DATASET RECORDS.
------------------------------------

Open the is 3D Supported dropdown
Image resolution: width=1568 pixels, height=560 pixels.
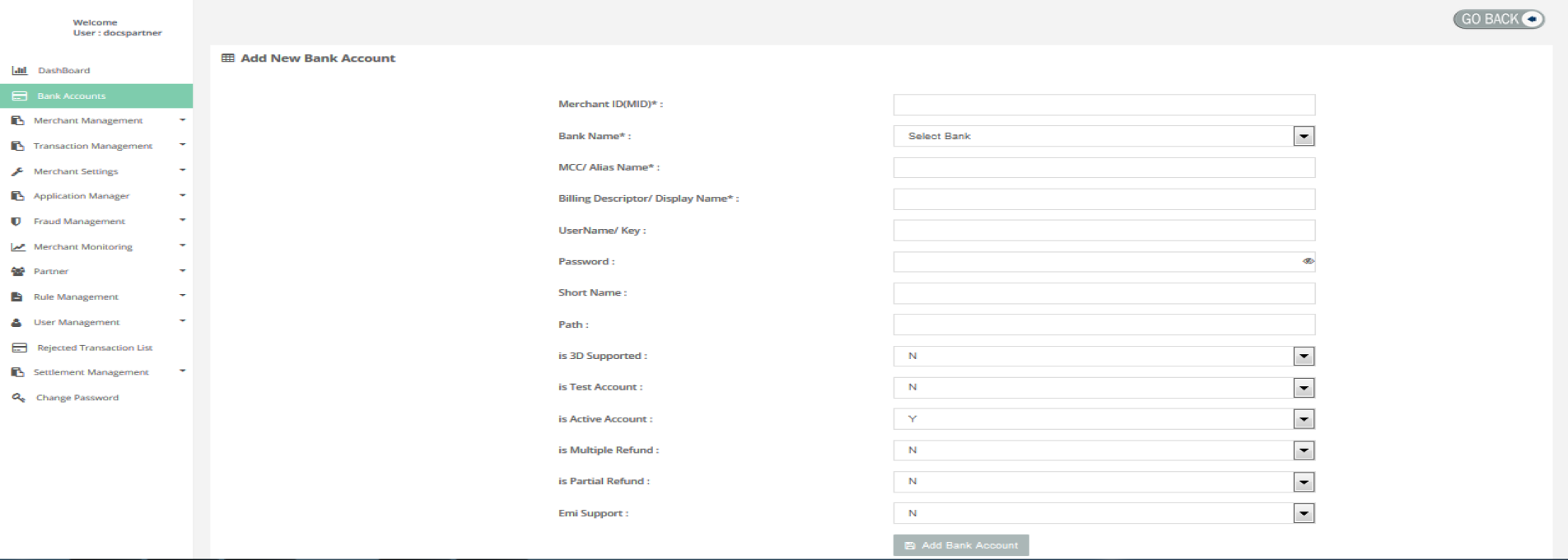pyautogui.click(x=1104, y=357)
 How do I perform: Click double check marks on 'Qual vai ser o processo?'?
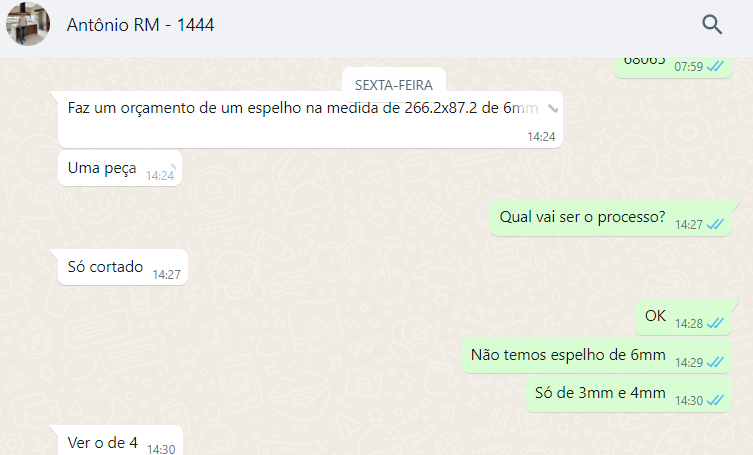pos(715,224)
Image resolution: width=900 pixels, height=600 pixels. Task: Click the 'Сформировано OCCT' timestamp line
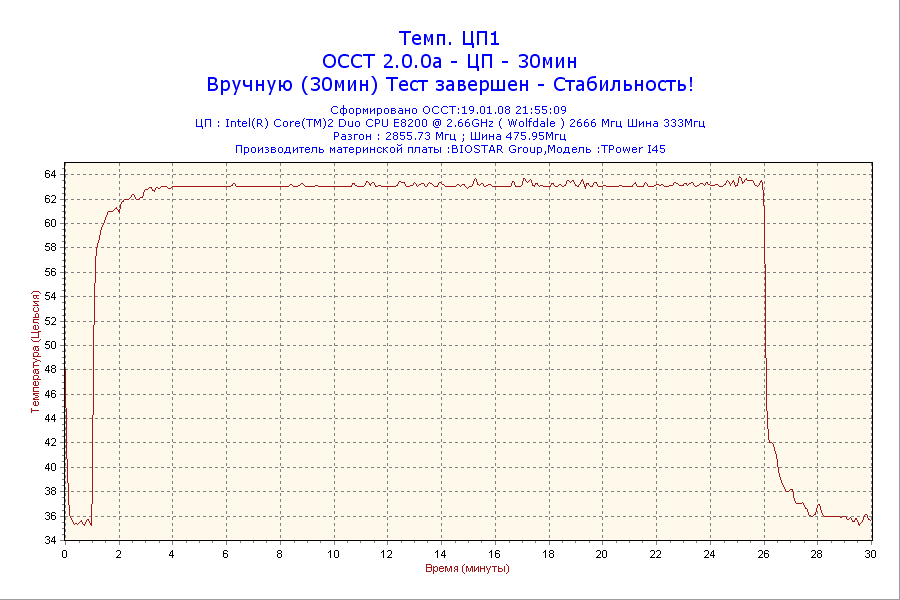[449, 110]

------------------------------------

WRITTEN EXERCISE. Extract each line of the rows above that contains the string "resolution". Case counts.

FINISHED TASK.
Image resolution: width=1568 pixels, height=560 pixels.
Image resolution: width=900 pixels, height=600 pixels. Task: Click the 'Сформировано OCCT' timestamp line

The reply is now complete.